Your assignment >> Give back every record below, character for character.

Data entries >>

···

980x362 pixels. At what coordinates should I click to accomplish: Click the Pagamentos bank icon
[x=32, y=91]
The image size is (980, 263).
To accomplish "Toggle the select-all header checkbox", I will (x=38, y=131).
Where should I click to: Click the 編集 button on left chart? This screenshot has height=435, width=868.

···

Response to this task >>
980x362 pixels. At what coordinates should I click to accomplish: Click the Pagamentos bank icon
[x=32, y=91]
The image size is (980, 263).
To accomplish "Toggle the select-all header checkbox", I will (x=38, y=131).
Where should I click to: Click the 編集 button on left chart? This screenshot has height=435, width=868.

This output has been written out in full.